Like every person with a cavernoma my story and experience is unique, though the story is also very similar. Cycling is a common theme: my first seizure took place in October 2008 after a cycle ride, I then cycled to Paris in 2009 fundraising on my 60th birthday, and I had a seizure two years ago whilst cycling. Like many members I was initially misdiagnosed, and it was only after a second seizure whilst alone in a hotel room in London in February 2009 that a fresh look was taken at my scans and I was given the diagnosis of a cavernoma. Within hours I’d googled my condition, and made my first contact with Cavernoma Alliance UK, and was welcomed to this new community by Ian Stuart. The 2009 June Forum came soon afterwards, I met Ian, and before long I was a trustee, inspired by Ian and his work.

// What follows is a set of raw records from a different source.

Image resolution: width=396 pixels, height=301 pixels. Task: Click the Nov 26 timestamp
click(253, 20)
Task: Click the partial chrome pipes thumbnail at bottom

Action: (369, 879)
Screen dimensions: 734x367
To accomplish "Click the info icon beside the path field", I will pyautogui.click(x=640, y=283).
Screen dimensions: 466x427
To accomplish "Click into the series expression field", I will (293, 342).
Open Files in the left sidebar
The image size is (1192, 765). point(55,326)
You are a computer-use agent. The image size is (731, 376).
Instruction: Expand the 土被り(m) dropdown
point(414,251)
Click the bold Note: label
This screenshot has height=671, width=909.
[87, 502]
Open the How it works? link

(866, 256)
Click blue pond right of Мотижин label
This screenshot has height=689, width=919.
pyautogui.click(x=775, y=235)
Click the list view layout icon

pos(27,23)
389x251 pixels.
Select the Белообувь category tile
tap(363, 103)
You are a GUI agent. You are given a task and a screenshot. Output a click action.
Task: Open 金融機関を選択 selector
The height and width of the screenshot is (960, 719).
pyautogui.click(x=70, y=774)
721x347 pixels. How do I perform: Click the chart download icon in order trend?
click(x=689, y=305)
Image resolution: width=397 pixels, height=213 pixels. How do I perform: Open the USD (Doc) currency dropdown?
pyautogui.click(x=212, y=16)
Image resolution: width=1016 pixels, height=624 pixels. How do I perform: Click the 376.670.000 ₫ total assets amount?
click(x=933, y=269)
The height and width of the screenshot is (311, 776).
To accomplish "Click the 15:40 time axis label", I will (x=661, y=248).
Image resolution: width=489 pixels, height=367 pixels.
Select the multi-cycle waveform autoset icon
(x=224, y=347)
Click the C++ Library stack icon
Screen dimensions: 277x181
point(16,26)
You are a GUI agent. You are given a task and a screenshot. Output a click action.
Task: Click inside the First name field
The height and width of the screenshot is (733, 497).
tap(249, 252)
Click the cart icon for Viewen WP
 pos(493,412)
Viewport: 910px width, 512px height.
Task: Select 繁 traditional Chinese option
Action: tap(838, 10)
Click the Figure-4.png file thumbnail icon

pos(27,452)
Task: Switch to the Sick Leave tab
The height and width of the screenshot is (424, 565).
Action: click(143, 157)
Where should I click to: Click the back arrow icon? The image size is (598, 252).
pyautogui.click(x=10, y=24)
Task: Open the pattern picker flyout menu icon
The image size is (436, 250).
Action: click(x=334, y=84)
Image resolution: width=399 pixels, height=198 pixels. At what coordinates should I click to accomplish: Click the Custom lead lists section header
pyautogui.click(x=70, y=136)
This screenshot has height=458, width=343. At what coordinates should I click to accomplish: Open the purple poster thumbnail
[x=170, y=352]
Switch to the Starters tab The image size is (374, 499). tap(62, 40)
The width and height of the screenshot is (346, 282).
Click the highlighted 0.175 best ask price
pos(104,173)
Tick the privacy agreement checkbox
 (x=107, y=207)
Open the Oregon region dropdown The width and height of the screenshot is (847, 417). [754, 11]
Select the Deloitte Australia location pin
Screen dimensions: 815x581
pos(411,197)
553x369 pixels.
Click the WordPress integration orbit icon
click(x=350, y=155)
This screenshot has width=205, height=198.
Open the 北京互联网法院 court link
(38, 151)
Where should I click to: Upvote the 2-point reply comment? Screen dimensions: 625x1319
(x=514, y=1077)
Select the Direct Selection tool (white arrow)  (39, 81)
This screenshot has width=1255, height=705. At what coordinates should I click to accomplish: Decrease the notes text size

I counted myself lucky in so many ways: I was able to carry on working full time despite the loss of my driving licence, my cavernoma manifested itself very late in my life, its particular location in my brain means that I do not suffer too many problems – though four days ago, in May 2015, I temporarily and suddenly lost the use of the right side of my body. Luckily this time I wasn’t cycling.
Being a trustee of Cavernoma Alliance UK was a wonderful experience. I was able to support Ian when attending conferences of neurosurgeons and neurologists. I met inspirational people, both fellow members, supporters and professionals. I attended receptions at the House of Commons. And although I myself do not need medication (ok, I get away with refusing it) or surgery, it has been so empowering to be able to give support to Cavernoma Alliance UK as it grows, and it gives even better support and advice to members.
I do still cycle, though like my regular weekly one-mile swim it now takes place with the support of a “buddy”. I remain distinctly Pollyanna-ish, enthusiastic and extrovert, and I look forward to attending more international forums.